Tag 1: Transit durch Kroatien

Reise südwärts durch Kroatien.
2 min Lesezeit
Reisekarte

Beginn der Reise

Der lang ersehnte Tag ist endlich gekommen. Meine Frau und ich starten zu unserer dreiwöchigen „Griechenland 2025“-Tour, die ich im Voraus sorgfältig geplant habe. Die gesamte Strecke wird etwa 4.500 km umfassen. Ich habe mehrere Motorrad-Reiseführer gelesen, um herauszufinden, was es in Griechenland zu sehen gibt und was uns erwartet. Außerdem habe ich Tagesetappen, Zwischenstopps und Übernachtungsmöglichkeiten geplant sowie eine Kostenkalkulation erstellt.

Doch der Start verlief nicht ganz reibungslos. Nachdem wir etwa anderthalb Stunden unterwegs waren, fiel mir ein, dass ich mein Handy zu Hause vergessen hatte! Ohne mein Handy konnten wir nicht weiterfahren. Also rief ich meine Schwiegermutter an – sie brachte mir das Telefon entgegen, während wir umdrehten, um sie zu treffen. Eine weitere Stunde später hatte ich mein Handy wieder, aber wir hatten bereits 200 km zurückgelegt, waren kaum eine halbe Stunde von zu Hause entfernt und hatten noch etwa 650 km bis zu unserem Tagesziel im südlichen Dalmatien vor uns.

Am Morgen war es noch etwas kühler, daher zogen wir zunächst unsere Regenkleidung an, bis es wärmer wurde. Die Straßenverhältnisse waren gut, und unseren ersten Stopp machten wir in Metlika, kurz vor der kroatischen Grenze. Dort konnten wir uns frisch machen und die Regenkleidung sowie einige zusätzliche Schichten ablegen, da es inzwischen deutlich wärmer geworden war. In Kroatien wechselte ich dann so schnell wie möglich auf die Autobahn.

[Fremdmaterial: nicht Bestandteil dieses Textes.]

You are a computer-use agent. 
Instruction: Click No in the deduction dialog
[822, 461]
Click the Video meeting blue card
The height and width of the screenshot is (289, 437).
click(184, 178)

Unsere Sitzmuskulatur war noch nicht an die langen Strecken gewöhnt und verlangte nach etwas mehr als zwei Stunden Fahrzeit eine Pause. Außerdem mussten wir tanken, also hielten wir an einer Raststätte nahe Zadar, um aufzutanken und uns die Beine zu vertreten.

Interessante Begegnung

Ein Mann aus Deutschland parkte seine BMW GS neben uns, und ich kam mit ihm ins Gespräch. Er erzählte, dass er sich auf einer sechswöchigen Tour befinde, bereits in Slowenien gewesen sei und nun weiter durch Dalmatien und anschließend nach Bosnien reisen werde. Ich berichtete ihm, dass wir auf dem Weg nach Griechenland seien. Er lächelte und sagte uns, dass er selbst Grieche sei und uns gerne Tipps geben könne, was sehenswert ist. Natürlich nahmen wir das Angebot sofort an, und er empfahl uns einige Orte entlang unserer geplanten Route. Dadurch musste ich meine Planung ein wenig anpassen.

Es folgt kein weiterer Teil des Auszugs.